Después, el vacío. Una nada interminable, sin cuerpo, sin mente, sin tiempo. Solo conciencia flotando en la ausencia, atrapada en una eternidad sin forma. Y entonces, el dolor volvió. No como un recuerdo, sino como una tortura que desgarraba su esencia, una agonía tan insoportable que su muerte original parecía una caricia.
Hasta que llegó la luz. Y con ella, la conciencia. El cuerpo. El renacer.
Cuando abrió los ojos, creyó que estaba soñando.
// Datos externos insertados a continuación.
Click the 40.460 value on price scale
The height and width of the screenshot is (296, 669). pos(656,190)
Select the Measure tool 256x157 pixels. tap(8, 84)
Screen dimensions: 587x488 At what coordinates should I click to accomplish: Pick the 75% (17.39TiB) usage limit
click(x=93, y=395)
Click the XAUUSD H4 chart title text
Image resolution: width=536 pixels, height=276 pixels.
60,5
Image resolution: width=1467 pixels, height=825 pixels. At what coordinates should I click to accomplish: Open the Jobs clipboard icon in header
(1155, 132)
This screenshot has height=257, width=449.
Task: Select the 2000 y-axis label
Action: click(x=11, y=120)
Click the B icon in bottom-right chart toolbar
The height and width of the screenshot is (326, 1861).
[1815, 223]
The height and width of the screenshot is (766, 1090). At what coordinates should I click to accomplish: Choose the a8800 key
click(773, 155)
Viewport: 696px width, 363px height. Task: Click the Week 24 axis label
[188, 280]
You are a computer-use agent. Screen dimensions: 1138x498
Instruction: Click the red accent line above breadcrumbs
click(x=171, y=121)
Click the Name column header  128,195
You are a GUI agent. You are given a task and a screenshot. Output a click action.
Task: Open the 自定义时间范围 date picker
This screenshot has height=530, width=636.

La sensación de volver a respirar, de sentir sus manos, de escuchar su corazón golpeando en el pecho, era tan intensa que casi lloró. Pero la confusión lo inundó al instante. No estaba en su cuarto, ni en el hospital, ni en ningún lugar familiar. Se encontraba en una cama enorme, más grande que su habitación entera en su antiguo mundo, con sábanas de seda negra y cortinas pesadas que caían hasta el suelo. Las paredes estaban adornadas con tapices rojos y negros, grabados con símbolos que no reconocía. El mobiliario era lujoso hasta lo enfermizo: muebles tallados, candelabros dorados, alfombras gruesas. Era una habitación digna de un palacio, majestuosa y a la vez sofocante.
Antes de que pudiera procesarlo, los recuerdos lo golpearon. No llegaron como una película clara, sino como fragmentos de vidrio que se incrustaban en su mente, cortando y desgarrando. Imágenes de Vlad: su infancia arrogante, sus caprichos absurdos, las orgías, la crueldad, los festines, las ejecuciones ordenadas por puro placer, los gritos de quienes suplicaban clemencia, las risas de los aduladores. Voces, gritos, llantos, todo mezclado en un caos que lo hizo retorcerse. Dolía. Dolía tanto que quiso arrancarse la cabeza. Nadie te dice que cuando reencarnas en alguien que ya vivió, sus recuerdos te rompen por dentro como una maldición.
Y entonces lo entendió. Había reencarnado en Vlad Drakovar.
Durante unos segundos, se permitió la absurda idea de que todo sería como en las novelas que solía leer: un nuevo mundo, magia, poderes, castillos, mujeres hermosas, aventuras. Quizá un sistema que le diera misiones, habilidades especiales, una ventaja que lo hiciera destacar. Tal vez un grimorio prohibido, un artefacto legendario, algo.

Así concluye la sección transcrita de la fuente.